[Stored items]
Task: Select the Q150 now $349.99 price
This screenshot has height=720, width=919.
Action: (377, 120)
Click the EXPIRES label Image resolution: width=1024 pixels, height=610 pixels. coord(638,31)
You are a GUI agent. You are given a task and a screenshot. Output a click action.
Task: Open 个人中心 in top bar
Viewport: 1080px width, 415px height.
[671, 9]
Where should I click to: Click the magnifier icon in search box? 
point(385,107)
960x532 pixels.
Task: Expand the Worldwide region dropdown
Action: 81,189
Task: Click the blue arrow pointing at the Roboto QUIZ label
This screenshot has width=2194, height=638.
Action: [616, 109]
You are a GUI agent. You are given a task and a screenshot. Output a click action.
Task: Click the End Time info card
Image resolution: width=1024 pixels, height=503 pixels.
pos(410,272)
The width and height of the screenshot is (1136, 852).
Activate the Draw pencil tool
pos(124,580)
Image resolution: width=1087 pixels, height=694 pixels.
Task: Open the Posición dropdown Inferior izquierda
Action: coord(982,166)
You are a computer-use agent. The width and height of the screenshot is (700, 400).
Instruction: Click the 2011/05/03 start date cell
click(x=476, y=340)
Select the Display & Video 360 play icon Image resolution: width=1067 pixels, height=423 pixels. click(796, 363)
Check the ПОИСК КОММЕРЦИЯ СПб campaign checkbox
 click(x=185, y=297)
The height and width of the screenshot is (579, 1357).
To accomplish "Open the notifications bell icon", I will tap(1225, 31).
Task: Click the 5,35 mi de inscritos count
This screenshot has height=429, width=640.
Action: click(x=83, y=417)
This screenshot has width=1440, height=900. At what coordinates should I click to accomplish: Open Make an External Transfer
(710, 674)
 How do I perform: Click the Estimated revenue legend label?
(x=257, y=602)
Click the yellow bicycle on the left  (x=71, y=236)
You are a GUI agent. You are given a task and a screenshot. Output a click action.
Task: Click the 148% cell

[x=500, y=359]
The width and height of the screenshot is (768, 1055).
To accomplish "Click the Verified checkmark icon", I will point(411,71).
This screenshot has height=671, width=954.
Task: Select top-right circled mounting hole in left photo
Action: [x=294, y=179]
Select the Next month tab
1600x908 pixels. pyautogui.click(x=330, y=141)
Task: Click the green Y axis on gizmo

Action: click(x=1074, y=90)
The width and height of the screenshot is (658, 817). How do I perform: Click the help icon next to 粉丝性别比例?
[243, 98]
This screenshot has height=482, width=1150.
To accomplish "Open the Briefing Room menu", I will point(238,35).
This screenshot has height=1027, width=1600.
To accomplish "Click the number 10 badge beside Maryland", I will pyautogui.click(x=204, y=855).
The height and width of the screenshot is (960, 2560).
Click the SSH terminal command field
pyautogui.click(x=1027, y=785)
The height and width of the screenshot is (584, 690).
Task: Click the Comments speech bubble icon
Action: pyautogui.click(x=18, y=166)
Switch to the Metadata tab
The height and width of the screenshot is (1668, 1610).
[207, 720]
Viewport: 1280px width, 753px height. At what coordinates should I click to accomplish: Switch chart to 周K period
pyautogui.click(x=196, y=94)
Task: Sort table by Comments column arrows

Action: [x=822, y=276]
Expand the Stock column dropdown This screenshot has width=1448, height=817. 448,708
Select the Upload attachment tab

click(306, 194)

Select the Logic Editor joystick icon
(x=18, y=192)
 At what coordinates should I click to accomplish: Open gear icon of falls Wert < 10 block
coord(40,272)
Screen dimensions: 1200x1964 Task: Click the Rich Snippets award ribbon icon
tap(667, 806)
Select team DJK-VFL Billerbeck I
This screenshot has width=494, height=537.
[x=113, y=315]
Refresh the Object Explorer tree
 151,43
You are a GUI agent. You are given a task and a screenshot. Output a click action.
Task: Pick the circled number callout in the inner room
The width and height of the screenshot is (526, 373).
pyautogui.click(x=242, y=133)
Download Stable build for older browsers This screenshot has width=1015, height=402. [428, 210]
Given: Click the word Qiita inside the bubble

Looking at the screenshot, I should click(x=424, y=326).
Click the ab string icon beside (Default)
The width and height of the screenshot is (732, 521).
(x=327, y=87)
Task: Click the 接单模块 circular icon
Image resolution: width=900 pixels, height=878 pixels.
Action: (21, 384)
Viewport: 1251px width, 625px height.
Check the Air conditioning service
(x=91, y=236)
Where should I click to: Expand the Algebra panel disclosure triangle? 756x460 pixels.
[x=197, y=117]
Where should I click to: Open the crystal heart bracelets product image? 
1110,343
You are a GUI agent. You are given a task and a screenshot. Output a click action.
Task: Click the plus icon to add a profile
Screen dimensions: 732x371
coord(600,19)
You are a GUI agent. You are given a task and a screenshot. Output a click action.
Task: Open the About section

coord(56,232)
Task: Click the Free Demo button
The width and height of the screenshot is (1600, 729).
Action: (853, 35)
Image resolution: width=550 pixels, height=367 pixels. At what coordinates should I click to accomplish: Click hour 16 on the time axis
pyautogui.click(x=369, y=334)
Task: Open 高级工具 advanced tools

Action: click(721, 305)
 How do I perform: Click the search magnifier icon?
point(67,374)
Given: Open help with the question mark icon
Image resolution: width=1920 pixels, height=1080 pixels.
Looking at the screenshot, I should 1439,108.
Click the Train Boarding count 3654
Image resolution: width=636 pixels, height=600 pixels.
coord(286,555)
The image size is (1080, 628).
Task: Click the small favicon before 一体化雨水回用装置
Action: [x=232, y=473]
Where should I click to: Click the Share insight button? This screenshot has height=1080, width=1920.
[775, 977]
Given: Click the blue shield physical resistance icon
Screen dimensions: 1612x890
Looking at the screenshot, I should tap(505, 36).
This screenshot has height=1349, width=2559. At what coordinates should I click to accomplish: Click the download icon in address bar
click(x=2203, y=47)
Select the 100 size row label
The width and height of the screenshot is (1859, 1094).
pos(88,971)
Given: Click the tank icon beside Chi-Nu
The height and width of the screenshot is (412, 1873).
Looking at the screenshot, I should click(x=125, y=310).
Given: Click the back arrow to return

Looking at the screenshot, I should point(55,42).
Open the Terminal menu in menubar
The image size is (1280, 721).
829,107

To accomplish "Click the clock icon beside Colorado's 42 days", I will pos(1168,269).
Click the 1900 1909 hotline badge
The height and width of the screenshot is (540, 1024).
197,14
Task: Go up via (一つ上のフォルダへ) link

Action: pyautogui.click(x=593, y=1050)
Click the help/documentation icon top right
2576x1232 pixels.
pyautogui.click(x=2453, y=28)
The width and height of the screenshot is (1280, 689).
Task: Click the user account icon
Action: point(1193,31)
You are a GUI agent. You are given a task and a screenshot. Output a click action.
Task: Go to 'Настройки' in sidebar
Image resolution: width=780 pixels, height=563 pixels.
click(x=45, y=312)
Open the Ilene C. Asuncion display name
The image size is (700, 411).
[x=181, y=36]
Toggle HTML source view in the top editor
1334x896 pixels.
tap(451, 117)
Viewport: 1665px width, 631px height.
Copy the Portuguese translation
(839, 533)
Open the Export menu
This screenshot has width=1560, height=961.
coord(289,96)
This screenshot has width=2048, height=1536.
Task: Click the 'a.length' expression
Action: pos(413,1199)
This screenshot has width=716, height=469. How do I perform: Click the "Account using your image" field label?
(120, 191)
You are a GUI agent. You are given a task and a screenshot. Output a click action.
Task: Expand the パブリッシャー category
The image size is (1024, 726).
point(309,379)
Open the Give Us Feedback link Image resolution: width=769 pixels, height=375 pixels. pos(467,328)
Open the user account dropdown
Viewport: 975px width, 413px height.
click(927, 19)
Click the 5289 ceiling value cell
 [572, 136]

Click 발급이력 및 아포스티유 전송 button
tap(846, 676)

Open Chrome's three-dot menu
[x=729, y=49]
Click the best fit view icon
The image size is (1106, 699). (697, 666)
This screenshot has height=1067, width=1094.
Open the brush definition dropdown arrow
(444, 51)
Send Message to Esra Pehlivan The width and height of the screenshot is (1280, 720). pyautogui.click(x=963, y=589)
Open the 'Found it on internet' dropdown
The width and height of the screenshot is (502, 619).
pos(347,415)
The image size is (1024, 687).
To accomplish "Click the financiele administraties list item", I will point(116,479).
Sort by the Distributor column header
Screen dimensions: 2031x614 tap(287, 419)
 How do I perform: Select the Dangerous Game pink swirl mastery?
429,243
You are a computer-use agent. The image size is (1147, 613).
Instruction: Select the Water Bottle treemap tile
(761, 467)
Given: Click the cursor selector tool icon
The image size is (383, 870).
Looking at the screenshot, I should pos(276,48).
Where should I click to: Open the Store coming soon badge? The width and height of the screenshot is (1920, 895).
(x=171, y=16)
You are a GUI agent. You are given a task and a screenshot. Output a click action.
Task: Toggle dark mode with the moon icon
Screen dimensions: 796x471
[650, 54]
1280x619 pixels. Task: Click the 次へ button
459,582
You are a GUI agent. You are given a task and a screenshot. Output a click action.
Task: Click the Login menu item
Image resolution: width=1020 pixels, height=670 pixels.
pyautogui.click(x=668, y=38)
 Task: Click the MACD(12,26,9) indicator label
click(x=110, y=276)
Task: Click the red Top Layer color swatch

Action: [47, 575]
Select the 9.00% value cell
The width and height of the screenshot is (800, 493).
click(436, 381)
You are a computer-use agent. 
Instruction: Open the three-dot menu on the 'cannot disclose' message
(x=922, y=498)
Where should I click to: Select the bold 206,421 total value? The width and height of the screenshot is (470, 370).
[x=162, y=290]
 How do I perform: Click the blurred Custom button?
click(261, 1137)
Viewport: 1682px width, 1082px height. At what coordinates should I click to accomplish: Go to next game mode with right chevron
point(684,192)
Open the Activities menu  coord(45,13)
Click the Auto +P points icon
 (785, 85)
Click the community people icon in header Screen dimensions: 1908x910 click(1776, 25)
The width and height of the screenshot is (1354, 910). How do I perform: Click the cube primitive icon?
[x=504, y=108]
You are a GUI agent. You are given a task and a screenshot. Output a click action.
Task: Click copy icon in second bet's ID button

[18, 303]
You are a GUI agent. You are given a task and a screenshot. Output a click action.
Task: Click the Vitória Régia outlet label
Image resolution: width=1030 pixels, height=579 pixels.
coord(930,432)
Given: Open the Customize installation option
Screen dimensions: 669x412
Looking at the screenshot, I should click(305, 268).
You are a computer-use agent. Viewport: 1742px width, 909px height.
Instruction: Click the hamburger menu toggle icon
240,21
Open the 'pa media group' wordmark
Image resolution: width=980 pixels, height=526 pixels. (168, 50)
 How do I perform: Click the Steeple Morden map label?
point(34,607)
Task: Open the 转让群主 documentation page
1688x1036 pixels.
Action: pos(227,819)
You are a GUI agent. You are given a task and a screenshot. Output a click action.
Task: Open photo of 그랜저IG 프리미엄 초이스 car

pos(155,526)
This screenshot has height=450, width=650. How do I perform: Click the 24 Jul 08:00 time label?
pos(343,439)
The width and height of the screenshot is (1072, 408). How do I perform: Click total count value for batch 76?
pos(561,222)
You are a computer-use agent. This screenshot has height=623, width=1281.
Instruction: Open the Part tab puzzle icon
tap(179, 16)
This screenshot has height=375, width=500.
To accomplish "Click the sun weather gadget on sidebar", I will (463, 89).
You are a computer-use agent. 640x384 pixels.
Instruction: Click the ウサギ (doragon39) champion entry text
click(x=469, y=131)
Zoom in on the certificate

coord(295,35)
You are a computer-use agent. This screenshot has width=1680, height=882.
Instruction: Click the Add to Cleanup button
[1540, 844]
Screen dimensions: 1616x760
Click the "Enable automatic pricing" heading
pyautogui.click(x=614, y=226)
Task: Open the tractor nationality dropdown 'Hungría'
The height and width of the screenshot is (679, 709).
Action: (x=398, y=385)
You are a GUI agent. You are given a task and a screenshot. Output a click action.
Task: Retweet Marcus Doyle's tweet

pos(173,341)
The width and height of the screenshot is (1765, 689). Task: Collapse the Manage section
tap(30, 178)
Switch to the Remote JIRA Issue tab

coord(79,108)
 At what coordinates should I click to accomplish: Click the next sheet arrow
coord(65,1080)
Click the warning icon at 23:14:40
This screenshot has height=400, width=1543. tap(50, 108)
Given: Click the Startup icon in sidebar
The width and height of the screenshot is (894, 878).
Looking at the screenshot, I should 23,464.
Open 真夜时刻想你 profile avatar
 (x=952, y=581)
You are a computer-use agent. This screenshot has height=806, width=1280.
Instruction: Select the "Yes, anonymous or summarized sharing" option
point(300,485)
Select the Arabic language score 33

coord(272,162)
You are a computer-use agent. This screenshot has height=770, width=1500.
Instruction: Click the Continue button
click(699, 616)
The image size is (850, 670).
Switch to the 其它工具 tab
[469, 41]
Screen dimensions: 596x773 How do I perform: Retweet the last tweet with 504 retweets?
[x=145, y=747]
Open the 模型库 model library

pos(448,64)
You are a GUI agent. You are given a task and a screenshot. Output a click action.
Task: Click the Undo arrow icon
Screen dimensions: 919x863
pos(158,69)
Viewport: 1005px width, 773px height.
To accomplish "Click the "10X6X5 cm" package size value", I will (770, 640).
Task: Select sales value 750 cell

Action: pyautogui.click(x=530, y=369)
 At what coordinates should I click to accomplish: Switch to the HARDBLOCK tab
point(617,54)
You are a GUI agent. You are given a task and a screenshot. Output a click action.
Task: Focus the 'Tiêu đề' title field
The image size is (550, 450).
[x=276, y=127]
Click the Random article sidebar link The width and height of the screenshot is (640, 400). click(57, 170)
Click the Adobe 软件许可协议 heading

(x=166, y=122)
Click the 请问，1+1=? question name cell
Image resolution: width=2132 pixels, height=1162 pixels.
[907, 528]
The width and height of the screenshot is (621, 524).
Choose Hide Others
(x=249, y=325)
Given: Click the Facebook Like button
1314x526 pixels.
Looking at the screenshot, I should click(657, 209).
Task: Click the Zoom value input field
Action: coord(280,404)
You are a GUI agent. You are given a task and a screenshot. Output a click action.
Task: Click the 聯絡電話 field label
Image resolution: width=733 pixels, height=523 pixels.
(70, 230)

* [Instructions to follow]:
Set down, exactly as they appear, the lines above from the first one to the line that holds "Click the EXPIRES", both included, please, and no others.

* [Exercise answer]:
Task: Select the Q150 now $349.99 price
This screenshot has height=720, width=919.
Action: (377, 120)
Click the EXPIRES label Image resolution: width=1024 pixels, height=610 pixels. coord(638,31)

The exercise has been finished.